↓↓↓
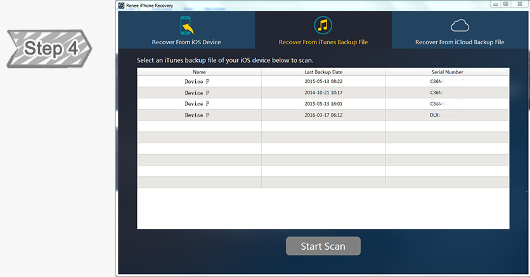Click the Serial Number column header
Image resolution: width=530 pixels, height=277 pixels.
point(446,72)
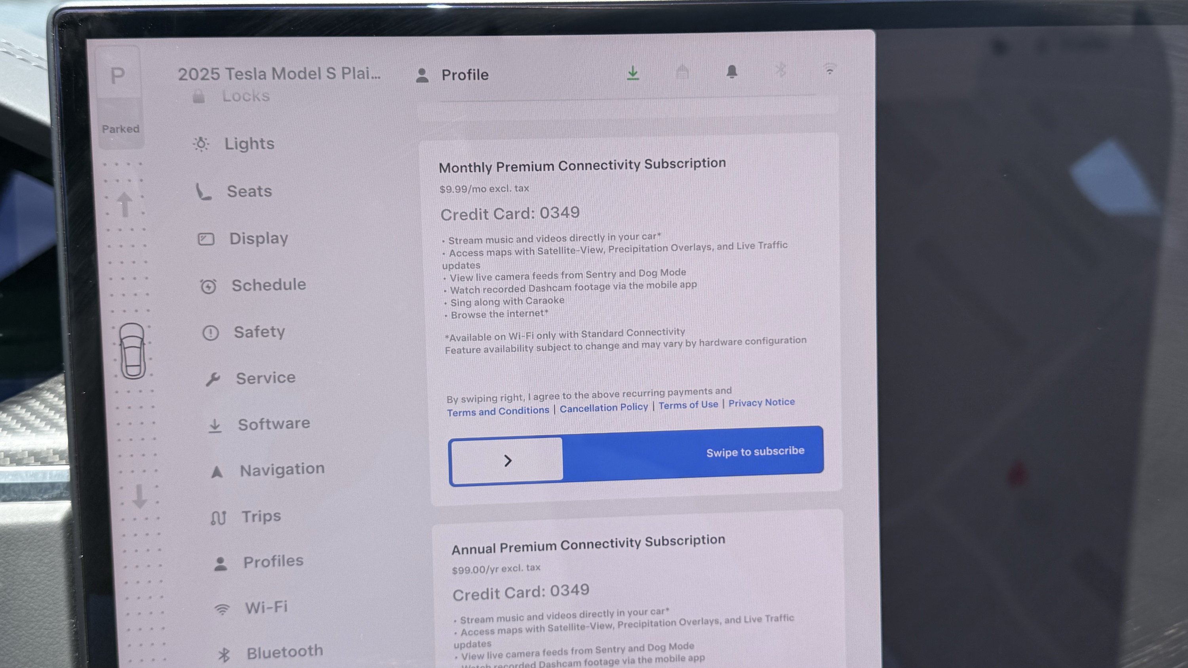Tap the down arrow on the drive strip
This screenshot has height=668, width=1188.
click(x=140, y=497)
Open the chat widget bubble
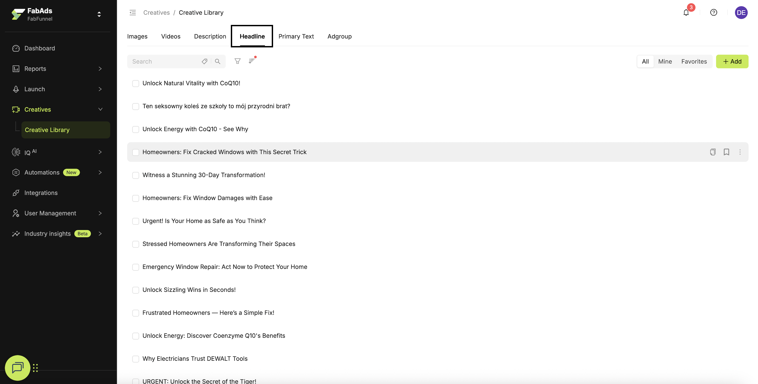The width and height of the screenshot is (758, 384). (18, 367)
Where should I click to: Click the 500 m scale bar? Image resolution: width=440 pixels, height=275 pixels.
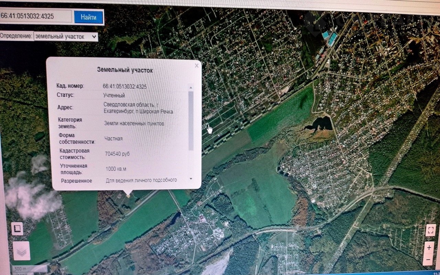pyautogui.click(x=29, y=268)
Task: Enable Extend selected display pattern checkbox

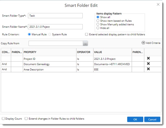Action: click(87, 34)
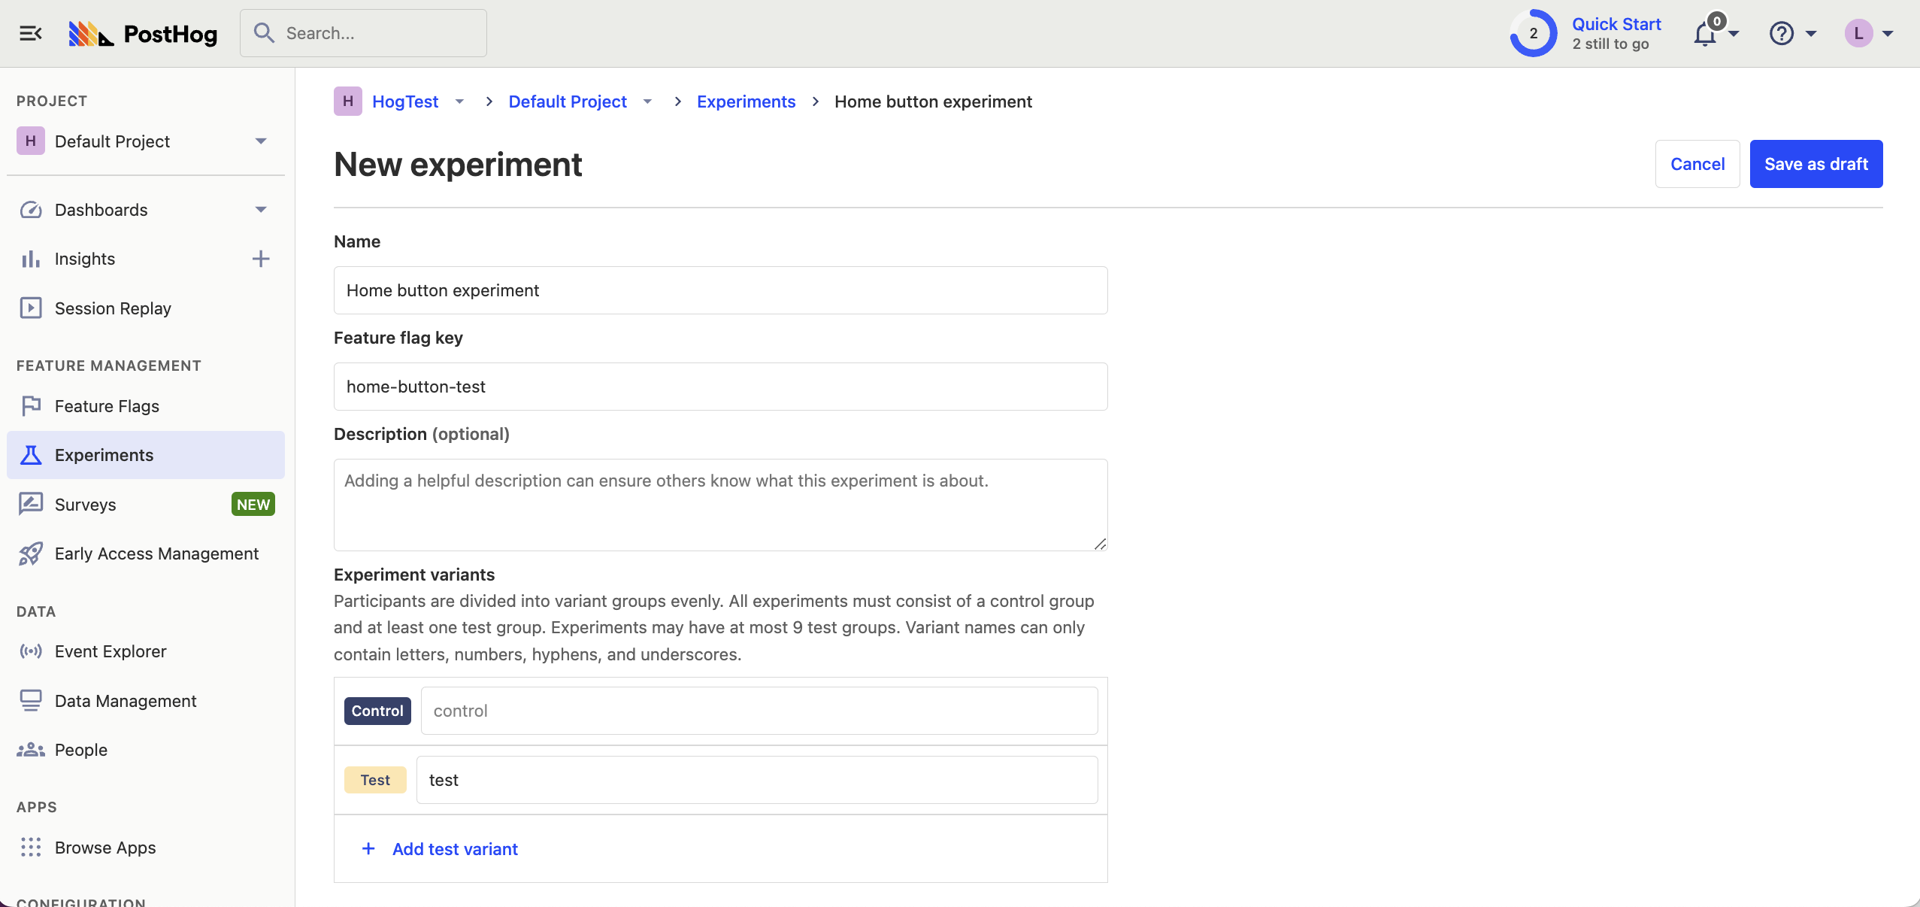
↑↑↑
(Stated task):
Write out the data above as a numbered list, skipping the blank lines and omitting the pictures.

(Exercise response):
1. Click the Serial Number column header
2. Image resolution: width=530 pixels, height=277 pixels.
3. point(446,72)
4. Tap the down arrow on the drive strip
5. This screenshot has height=668, width=1188.
6. click(x=140, y=497)
7. Open the chat widget bubble
8. The width and height of the screenshot is (758, 384). (18, 367)
9. Where should I click to: Click the 500 m scale bar? Image resolution: width=440 pixels, height=275 pixels.
10. pyautogui.click(x=29, y=268)
11. Task: Enable Extend selected display pattern checkbox
12. Action: click(87, 34)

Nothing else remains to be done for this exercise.